• _Text shown_

Astro 28Y: Post Trip Photo Page

This field astro class was more packed than usual with opportunities for astro-science adventure. We succeeded in many of them, missed on some, and all-in-all had an exciting weekend. We had good support from the astronomy club - Kirk Bender, CSU East Bay Professor Chris Kitting, and Eric Messick brought their scopes and donated their efforts, and Shahram Tarani came Saturday and gave a demonstration of astrophotography. Friday evening began with a pasta dinner and telescope study of Jupiter and its moons. At 11:20am the Delta Aquarid radiant was rising, and we set out our sleeping bags and did a 40 minute meteor count. I passed out paper and instructions to all, and how to log the important data without breaking their attention visually on the sky. I'll reduce the data and post it when I get a chance. Next morning I cooked our traditional French Crepes breakfast, and then prepared for a busy day.

Chris got this fine photo of the Sagittarius and Scutum star fields, and captured the brightest meteor of our count.

At the scopes on Friday night

Saturday (crepes!) breakfast lecture on the comet impact layer and what we will be looking for, as well as passing out supplementary material on planetary science, and maps for the day.


First project for Saturday was to examine the Black Point ash deposit near Wilson Creek. This deposit is due to a period of eruptions 13,600 to 13,300 years ago. This happened beneath Pleistocene Lake Russell, the much larger progenitor of today's Mono Lake. The Firestone etal (2007) paper which I passed out onsite proposed a Pleistocene comet impact 12,900 years ago which produced a layer of dark material rich in charcoal, magnetic particles, carbon spherules and nanodiamonds. We hoped therefore to find a dark layer just above the Black Point ash deposit, which itself is a layer a couple of feet thick. Allowing for inaccuracies in age dating, the impact layer might be below the Black Point layer, or even mixed within it. Our plan was to search for dark layers near the Black Point ash layer at a road cut near Mill Creek, and at Wilson Creek nearby.

• _Written request_
Copy the stretch of the astronomy field trip text that begins at the words "First project for" and stops after "Wilson Creek nearby.", keeping every word unchanged. The data that comes next is separate material with no connection to the text.

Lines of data
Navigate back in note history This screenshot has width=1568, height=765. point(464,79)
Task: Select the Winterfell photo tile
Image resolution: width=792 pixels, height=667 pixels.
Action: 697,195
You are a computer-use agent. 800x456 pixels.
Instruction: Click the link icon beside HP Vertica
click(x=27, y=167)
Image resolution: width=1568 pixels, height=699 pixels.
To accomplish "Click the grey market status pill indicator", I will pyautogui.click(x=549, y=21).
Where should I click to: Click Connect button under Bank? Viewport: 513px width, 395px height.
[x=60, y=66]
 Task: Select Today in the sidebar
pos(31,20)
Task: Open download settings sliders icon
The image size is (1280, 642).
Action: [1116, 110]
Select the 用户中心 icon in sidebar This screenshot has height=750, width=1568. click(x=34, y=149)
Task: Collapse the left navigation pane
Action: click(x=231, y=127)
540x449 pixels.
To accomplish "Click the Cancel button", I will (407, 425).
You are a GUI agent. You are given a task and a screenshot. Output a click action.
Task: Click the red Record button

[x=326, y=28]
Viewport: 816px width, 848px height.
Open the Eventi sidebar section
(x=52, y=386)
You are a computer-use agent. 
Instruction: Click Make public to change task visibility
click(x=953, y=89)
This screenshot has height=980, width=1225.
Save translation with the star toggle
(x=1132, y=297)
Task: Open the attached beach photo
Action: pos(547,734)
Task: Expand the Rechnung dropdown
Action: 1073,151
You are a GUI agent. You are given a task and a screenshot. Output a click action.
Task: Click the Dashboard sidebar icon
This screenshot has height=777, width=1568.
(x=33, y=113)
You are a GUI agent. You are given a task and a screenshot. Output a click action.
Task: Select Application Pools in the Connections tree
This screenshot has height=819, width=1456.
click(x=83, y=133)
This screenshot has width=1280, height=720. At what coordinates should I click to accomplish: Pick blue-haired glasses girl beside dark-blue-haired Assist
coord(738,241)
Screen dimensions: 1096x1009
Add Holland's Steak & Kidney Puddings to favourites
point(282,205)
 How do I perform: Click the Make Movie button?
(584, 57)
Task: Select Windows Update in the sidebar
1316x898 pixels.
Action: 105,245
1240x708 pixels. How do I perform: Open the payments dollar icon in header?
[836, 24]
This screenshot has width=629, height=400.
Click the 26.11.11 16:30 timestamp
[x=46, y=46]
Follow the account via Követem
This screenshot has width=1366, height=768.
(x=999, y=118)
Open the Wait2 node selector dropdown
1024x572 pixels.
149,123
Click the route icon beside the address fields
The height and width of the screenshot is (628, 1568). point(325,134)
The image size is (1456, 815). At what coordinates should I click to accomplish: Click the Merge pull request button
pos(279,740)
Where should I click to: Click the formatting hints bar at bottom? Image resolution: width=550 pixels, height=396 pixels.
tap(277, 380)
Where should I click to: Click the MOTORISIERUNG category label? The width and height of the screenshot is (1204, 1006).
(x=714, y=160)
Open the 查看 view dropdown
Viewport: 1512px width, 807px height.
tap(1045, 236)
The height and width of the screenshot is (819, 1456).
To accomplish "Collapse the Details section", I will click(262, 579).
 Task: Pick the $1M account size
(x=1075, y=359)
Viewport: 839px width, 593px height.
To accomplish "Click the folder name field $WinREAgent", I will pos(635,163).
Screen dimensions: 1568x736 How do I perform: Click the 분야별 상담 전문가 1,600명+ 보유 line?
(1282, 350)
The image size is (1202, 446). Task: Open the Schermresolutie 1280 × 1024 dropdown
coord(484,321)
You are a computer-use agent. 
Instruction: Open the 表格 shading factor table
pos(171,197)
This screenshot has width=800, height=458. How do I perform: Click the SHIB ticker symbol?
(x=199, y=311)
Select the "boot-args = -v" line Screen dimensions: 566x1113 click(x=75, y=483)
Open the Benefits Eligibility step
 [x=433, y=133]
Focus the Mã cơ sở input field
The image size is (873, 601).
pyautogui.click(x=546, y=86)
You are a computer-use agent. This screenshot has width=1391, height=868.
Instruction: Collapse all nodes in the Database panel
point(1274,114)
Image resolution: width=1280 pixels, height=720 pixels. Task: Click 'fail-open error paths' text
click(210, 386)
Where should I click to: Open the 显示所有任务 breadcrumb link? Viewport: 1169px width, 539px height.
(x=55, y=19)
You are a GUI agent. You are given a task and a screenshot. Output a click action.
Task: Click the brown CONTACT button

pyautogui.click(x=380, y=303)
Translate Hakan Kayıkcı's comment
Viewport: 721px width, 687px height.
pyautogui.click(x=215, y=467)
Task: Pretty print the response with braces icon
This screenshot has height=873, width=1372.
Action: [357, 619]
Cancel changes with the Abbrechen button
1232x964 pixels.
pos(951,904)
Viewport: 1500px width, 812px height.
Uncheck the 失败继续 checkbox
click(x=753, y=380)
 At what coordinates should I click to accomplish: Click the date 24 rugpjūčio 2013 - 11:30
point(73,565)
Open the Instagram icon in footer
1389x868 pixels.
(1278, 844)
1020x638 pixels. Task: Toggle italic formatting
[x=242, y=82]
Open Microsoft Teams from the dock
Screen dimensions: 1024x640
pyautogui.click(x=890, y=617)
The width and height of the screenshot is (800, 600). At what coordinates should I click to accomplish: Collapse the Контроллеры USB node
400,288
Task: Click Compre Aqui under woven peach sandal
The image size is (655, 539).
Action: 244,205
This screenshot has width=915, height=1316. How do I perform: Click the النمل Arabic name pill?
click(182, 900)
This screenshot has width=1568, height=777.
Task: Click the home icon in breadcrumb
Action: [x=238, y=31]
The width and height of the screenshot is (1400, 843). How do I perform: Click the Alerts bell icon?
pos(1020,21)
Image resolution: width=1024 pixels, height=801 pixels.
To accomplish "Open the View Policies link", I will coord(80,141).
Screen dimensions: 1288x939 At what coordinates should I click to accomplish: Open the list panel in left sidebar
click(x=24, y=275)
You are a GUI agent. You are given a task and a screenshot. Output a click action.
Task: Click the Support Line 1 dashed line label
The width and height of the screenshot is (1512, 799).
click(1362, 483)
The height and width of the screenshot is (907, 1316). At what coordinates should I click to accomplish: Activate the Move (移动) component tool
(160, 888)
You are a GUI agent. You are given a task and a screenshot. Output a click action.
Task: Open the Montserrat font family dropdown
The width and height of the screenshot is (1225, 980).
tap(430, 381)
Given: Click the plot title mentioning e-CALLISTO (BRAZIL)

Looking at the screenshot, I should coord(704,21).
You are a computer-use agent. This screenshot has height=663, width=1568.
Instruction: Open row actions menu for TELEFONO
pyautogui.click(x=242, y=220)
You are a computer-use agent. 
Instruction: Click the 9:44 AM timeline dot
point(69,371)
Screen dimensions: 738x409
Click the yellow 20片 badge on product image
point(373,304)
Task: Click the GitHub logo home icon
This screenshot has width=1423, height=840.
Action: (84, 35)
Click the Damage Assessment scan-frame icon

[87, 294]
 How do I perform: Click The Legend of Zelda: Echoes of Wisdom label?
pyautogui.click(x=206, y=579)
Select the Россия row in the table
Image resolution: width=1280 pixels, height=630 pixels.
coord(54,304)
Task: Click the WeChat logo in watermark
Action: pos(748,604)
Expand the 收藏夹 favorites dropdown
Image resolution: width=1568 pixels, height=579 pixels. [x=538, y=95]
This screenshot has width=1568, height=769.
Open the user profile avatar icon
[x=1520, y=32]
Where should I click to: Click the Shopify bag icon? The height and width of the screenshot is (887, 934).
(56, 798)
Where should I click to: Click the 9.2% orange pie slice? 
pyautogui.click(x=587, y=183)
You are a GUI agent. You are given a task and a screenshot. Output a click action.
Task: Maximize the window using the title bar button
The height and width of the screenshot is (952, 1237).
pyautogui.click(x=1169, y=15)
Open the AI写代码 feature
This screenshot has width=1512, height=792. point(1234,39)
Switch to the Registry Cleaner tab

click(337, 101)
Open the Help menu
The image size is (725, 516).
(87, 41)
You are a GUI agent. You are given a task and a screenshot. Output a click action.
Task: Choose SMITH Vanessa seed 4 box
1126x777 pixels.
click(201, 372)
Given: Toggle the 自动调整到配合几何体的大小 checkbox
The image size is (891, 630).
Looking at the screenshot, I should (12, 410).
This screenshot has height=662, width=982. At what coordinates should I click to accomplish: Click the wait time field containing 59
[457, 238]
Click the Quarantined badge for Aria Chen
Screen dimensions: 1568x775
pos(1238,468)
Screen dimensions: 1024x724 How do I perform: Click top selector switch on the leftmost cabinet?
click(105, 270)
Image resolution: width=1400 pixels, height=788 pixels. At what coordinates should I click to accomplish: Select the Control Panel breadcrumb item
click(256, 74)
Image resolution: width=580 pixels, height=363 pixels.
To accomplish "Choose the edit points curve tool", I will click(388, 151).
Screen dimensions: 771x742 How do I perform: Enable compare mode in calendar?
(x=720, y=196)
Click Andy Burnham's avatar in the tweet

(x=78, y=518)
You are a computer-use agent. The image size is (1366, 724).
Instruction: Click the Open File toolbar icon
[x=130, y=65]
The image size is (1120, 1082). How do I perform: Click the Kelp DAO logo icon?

• _Complete answer_
First project for Saturday was to examine the Black Point ash deposit near Wilson Creek. This deposit is due to a period of eruptions 13,600 to 13,300 years ago. This happened beneath Pleistocene Lake Russell, the much larger progenitor of today's Mono Lake. The Firestone etal (2007) paper which I passed out onsite proposed a Pleistocene comet impact 12,900 years ago which produced a layer of dark material rich in charcoal, magnetic particles, carbon spherules and nanodiamonds. We hoped therefore to find a dark layer just above the Black Point ash deposit, which itself is a layer a couple of feet thick. Allowing for inaccuracies in age dating, the impact layer might be below the Black Point layer, or even mixed within it. Our plan was to search for dark layers near the Black Point ash layer at a road cut near Mill Creek, and at Wilson Creek nearby.